Doña Adelina, vecina de los Prieto, es una enlutada y sonriente anciana de sonrosadas mejillas. Está sentada a la puerta de su casa, en su silla de enea, con su labor de bordado, que guarda en un escriño.

─ Todos los de tu familia han sido buenos para eso del estudio. Te veo que andas al campo con el Polaco. Es un buen hombre. Necesita compañía. Aprenderás cosas…

─ ¿Por qué le llaman el Polaco, doña Adelina?

─ Uy, hijo, eso es largo de contar. Si te sientas te cuento lo que yo sé. Saca una silla de casa o aquí, en el poyo, donde prefieras. Mira, cuando yo era niña aún íbamos al filandón, en invierno, cuando había poca tarea, en las casas que tenían cocinas grandes, hilábamos, oíamos a los viejos, y sobre todo mirábamos de reojo al mocerío, a ver cuál nos miraba o cuál nos gustaba. Pues por entonces aún se hablaba y se contaban historias de tiempos de la francesada. Cuentos de esos que van de generación en generación. Yo poco fui a la escuela, bueno, lo que todos los del pueblo. Para estudiar más había que salir, como hizo tu abuelo Isaac, y para eso hacían falta posibles, campo y yuntas para ararlo.
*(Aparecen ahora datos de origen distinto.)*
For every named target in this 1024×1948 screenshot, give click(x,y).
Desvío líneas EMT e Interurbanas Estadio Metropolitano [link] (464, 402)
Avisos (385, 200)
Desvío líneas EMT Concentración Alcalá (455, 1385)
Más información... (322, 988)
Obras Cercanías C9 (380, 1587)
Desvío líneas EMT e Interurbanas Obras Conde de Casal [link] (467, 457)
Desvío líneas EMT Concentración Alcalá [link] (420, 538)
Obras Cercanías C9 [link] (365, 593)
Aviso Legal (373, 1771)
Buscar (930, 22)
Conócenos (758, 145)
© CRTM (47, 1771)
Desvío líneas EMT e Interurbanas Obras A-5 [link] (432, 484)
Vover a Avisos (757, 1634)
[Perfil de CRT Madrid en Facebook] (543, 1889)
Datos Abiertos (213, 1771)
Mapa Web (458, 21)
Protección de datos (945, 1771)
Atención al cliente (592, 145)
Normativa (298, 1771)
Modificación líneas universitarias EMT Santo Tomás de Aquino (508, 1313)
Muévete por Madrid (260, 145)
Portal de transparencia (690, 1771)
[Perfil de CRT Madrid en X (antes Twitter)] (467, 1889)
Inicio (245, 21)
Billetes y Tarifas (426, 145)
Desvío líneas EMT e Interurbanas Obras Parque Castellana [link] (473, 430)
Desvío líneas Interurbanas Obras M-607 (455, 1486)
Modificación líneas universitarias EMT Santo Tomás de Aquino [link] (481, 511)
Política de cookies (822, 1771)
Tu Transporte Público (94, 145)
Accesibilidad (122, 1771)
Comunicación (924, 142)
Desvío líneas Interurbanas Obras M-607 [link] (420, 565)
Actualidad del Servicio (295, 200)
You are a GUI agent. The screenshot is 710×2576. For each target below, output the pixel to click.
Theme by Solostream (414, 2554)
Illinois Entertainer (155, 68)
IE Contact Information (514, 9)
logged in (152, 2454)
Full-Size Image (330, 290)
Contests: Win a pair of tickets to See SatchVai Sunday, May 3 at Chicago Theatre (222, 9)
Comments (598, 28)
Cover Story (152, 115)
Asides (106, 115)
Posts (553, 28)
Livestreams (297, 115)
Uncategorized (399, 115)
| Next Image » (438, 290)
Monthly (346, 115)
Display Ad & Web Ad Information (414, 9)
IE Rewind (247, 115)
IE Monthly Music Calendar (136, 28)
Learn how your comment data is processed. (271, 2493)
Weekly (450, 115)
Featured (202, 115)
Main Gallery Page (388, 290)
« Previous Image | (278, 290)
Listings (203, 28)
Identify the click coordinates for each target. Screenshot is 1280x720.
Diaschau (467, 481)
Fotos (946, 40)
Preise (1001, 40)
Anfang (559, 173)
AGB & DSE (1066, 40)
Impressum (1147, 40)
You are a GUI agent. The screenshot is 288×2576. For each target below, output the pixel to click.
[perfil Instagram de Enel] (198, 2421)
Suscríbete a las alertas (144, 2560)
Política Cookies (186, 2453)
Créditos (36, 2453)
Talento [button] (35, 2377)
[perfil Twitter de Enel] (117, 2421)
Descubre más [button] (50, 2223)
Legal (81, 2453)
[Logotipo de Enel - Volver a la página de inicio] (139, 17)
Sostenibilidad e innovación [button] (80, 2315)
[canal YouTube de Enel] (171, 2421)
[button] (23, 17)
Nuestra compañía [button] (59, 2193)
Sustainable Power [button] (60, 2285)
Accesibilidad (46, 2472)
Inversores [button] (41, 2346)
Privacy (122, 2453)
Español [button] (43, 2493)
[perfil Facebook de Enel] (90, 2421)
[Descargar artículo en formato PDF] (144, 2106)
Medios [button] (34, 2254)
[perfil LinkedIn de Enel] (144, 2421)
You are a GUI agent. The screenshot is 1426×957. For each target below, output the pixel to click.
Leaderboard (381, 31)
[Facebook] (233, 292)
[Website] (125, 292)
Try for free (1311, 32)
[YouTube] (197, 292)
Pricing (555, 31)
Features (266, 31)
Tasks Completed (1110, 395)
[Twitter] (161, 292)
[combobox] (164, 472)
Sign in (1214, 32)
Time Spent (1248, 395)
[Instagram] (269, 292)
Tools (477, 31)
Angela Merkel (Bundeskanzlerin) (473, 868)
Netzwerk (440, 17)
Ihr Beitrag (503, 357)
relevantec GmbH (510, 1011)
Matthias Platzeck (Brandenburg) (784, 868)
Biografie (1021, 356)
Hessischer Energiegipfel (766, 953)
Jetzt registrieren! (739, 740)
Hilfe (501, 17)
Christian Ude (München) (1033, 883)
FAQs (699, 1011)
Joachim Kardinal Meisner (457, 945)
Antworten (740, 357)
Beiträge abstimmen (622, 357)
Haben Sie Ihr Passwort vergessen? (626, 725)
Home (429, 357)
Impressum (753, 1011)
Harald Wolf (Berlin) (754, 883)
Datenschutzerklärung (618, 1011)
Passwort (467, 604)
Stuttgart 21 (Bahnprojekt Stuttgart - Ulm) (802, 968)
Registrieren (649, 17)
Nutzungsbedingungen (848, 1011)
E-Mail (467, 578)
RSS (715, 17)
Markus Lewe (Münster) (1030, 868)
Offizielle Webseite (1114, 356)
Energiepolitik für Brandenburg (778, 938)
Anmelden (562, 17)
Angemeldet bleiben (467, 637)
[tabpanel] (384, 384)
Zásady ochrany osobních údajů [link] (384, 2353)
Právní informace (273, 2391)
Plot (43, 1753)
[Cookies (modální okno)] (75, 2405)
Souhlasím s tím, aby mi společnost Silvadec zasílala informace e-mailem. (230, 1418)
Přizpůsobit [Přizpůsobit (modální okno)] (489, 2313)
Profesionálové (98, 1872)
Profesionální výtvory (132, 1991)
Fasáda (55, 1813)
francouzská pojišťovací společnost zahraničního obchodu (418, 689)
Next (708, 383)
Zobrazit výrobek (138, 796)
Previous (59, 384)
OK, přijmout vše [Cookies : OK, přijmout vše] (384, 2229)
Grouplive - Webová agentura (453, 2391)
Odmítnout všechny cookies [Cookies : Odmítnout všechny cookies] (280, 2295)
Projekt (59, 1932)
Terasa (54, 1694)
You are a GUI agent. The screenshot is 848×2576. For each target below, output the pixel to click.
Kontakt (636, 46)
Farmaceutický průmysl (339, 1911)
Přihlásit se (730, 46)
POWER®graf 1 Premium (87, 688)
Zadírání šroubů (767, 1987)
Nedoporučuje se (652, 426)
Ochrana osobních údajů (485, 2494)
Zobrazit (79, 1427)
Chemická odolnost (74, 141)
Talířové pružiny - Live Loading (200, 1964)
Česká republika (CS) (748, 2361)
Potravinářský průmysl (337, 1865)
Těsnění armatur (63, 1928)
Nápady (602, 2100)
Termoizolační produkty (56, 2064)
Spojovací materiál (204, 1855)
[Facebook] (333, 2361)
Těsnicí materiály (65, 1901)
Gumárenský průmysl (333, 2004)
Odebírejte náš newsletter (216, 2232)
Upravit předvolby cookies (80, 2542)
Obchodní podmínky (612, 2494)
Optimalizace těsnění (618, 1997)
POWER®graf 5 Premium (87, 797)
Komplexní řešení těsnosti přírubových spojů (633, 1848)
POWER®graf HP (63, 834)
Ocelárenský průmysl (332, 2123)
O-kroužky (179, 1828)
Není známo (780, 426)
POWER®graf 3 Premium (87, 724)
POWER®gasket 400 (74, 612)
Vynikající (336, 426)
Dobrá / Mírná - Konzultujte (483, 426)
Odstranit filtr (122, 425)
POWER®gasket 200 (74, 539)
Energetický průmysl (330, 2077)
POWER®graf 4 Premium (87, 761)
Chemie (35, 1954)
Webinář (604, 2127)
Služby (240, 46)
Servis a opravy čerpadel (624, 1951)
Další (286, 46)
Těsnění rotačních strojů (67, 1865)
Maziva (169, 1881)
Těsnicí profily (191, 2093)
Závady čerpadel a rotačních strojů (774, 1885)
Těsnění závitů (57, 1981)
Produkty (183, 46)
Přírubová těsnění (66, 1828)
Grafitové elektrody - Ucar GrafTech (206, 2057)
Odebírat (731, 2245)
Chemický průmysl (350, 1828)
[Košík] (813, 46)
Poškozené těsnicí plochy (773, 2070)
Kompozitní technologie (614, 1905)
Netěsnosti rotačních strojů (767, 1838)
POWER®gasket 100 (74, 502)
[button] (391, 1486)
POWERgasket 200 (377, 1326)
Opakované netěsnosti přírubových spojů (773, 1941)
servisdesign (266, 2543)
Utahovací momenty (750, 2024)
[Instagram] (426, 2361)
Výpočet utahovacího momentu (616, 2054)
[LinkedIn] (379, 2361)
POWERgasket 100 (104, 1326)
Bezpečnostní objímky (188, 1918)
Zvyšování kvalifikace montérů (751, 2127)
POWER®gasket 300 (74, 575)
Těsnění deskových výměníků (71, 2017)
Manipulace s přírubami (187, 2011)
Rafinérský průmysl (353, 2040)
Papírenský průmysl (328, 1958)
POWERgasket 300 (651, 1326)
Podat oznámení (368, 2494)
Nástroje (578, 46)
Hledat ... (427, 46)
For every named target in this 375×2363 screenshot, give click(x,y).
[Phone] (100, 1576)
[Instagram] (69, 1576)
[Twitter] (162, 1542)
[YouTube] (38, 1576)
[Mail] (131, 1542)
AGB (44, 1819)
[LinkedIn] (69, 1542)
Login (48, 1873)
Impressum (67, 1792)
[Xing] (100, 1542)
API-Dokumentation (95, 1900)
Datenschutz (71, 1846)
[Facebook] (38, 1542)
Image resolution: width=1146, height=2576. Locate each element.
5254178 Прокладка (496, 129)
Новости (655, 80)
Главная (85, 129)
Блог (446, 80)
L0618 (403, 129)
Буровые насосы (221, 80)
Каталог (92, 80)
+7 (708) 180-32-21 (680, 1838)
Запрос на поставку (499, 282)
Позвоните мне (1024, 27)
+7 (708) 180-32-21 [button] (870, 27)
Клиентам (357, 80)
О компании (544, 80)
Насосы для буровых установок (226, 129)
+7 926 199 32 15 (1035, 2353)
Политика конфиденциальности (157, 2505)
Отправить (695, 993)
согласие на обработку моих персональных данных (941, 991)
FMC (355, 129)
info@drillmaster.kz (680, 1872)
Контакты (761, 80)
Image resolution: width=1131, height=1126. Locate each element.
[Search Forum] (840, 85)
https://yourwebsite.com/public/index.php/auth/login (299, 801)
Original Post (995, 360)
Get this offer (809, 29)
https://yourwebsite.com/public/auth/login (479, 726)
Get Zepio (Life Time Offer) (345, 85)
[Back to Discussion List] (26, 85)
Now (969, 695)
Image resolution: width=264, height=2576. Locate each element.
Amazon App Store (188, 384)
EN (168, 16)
Pero siempre he tenido curiosidad, y he leído lo que ha caído en mis manos. En casa hay libros, mi abuelo fue maestro, y los he leído todos. Ya sabes que ingleses y franceses anduvieron por aquí persiguiéndose, matando gente, violentando mujeres, robando y quemando casas y cosechas. Para las gentes de aquí ninguno fue bueno, y eso que los ingleses eran de los nuestros, dicen. Eso sucedió allá por 1808 y 1809, ahí es nada, siete generaciones, más o menos. Con los franceses vinieron polacos, de caballería creo que eran. Pues se cuenta que uno de esos polacos, herido, se refugió, aquí, en un corral del pueblo. Una mujer lo encontró, lo curo y escondió. Y aquí se quedó, amagado en las faldas de aquella mujer. Seguramente hastiado de guerras y barbaridades, y sin nadie que le esperase en su tierra lejana. Pues esa pareja tuvo hijos y nietos que siempre han sido los Polacos. El último es tu amigo Atalo, un hombre al que ha perseguido la desgracia. No sé de otro, con él se acaban los Polacos.





─ Pues sí, Pablo, sí, he conocido gente buena. En el penal del Dueso conocí a un hombre al que debo lo poco que sé. Mi querido don Prisciliano. Pasé muchos años a su lado. Murió, no sé cómo, unos meses antes de salir yo del penal. Un día no lo encontré en la biblioteca. Pregunté. Se limitaron a decirme que había muerto, sin darme explicaciones. Había sido profesor de filosofía, debió de ser su delito. Abrió mi mente a realidades que me hicieron posible soportar aquello. Y sobre todo me enseñó a saber vivir sin rencor. En casa tengo su retrato, como en un ara. No tengo objetos familiares, esas cosas que nos unen al pasado. Todo desapareció durante mi estancia en la cárcel y tras la muerte de mi mujer. Tengo solo la foto y los libros de don Prisciliano. Miento, tengo también la foto de mi mujer y la de mis padres, las que llevaba en la cartera y no me quitaron en la cárcel. Y tengo este reloj, mira, lo he llevado siempre encima. Me lo dio mi padre, me dijo que era del lejano abuelo polaco que nos puso mote para siempre. Es asombroso, tiene más de siglo y medio y sigue andando, mira. Yo soy el último Polaco que puede llevar el reloj.  Toma, he pensado que nadie mejor que tú para seguir llevándolo. Cuéntales a tus hijos esta historia.